Un rôle qui évolue sous la pression de l’IA
La résistance au changement et l’émergence de nouvelles technologies comme l’IA ont transformé le métier de CIO. Andrea Ballinger, DSI du Rensselaer Polytechnic Institute, souligne la difficulté croissante de gérer cette transition. « Le monde nous submerge d’informations contradictoires », explique-t-elle. Cette ‘fatigue du changement’ oblige les CIO à adopter une approche plus humaine, en accompagnant ceux qui progressent moins vite. « Il s’agit de comprendre où se situent les employés dans ce processus », précise-t-elle.
La gestion du changement, cœur de métier
Lors du CIO 100 Awards en août dernier à Frisco, Texas, plusieurs intervenants ont souligné que la gestion du changement représentait désormais 80 % de leur travail. Ravi Malick, DSI global de Box, observe que l’IA bouleverse profondément les méthodes de travail. Contrairement aux technologies précédentes comme Internet, qui ont d’abord conquis le grand public avant de s’imposer en entreprise, l’IA impacte simultanément les deux univers. « Nous devons tous apprendre à exploiter cette technologie », note-t-il.

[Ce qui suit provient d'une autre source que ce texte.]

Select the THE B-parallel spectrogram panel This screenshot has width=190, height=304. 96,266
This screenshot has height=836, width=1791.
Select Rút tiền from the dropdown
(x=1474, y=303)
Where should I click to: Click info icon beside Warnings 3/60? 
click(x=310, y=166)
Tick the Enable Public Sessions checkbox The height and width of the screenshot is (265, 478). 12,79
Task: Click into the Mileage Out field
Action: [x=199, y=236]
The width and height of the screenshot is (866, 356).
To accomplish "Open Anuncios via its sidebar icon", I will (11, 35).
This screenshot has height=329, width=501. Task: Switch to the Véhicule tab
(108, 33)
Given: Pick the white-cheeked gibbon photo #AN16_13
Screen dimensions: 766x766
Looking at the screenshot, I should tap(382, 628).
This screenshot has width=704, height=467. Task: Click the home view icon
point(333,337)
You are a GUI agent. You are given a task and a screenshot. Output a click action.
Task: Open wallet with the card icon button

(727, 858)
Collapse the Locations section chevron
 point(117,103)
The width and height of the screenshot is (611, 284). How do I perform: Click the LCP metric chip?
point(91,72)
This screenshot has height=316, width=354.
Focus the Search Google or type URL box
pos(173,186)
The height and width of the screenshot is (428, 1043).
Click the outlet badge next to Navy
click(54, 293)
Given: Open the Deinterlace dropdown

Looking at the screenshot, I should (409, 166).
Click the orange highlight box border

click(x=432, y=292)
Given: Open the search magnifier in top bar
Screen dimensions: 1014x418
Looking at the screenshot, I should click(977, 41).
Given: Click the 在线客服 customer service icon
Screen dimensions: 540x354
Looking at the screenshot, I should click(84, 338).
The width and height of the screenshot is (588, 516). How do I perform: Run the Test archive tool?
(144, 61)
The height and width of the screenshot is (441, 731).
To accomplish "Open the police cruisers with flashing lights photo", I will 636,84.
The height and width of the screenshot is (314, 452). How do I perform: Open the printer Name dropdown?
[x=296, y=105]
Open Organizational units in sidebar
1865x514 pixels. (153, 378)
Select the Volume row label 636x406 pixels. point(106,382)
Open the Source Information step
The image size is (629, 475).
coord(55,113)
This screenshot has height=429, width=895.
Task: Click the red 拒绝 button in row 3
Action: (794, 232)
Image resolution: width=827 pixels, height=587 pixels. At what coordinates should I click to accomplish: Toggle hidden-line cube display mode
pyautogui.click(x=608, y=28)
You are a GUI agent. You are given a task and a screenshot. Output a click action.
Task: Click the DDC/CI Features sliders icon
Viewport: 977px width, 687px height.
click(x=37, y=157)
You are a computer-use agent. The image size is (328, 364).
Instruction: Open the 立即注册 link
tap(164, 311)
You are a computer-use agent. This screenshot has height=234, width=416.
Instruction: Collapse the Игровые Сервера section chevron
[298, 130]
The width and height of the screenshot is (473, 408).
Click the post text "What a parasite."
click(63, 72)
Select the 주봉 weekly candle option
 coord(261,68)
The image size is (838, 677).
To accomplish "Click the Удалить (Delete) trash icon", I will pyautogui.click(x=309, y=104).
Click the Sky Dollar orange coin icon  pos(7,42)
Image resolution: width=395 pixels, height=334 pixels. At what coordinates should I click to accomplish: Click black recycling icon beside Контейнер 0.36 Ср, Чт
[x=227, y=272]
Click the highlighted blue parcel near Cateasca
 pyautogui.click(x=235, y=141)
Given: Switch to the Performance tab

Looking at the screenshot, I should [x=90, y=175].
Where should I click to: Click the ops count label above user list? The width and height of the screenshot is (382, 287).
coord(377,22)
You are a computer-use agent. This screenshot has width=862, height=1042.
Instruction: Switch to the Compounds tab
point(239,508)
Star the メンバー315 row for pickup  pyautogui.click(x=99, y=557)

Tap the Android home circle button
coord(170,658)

Stratégies d’adoption progressive
Face à cette révolution, Box mise sur une approche équilibrée : certaines initiatives sont lancées rapidement tandis que d’autres font l’objet d’une observation attentive. Malick insiste sur l’importance de présenter l’IA comme un outil d’amélioration plutôt que comme une menace. « Nous cherchons à valoriser l’expérience humaine en libérant du temps pour des tâches à plus forte valeur ajoutée », explique-t-il. L’entreprise n’hésite pas à encourager ses employés à utiliser ce temps supplémentaire pour améliorer leur qualité de vie.
Vers un rôle élargi de CIO
Orla Daly, DSI de Skillsoft, constate que les CIO sont de plus en plus impliqués dans la stratégie globale de l’entreprise. « L’IA efface les frontières entre technologie, opérations et stratégie des ressources humaines », analyse-t-elle. Ce rapprochement avec le rôle de directeur général (COO) s’explique par l’accélération des décisions stratégiques. Daly souligne aussi un paradoxe : si 86 % des employés utilisent des outils IA, seulement 24 % se sentent compétents pour les utiliser efficacement. Ce décalage révèle un besoin crucial de formation.
Conclusion : accompagner plutôt que diriger
Dans ce contexte, les CIO africains doivent allier vision technologique et leadership humain. Leur succès dépendra de leur capacité à transformer la résistance en opportunité, en faisant des employés les acteurs plutôt que les victimes du changement. La clé ? Une communication transparente, une formation adaptée et la démonstration concrète des bénéfices de l’innovation.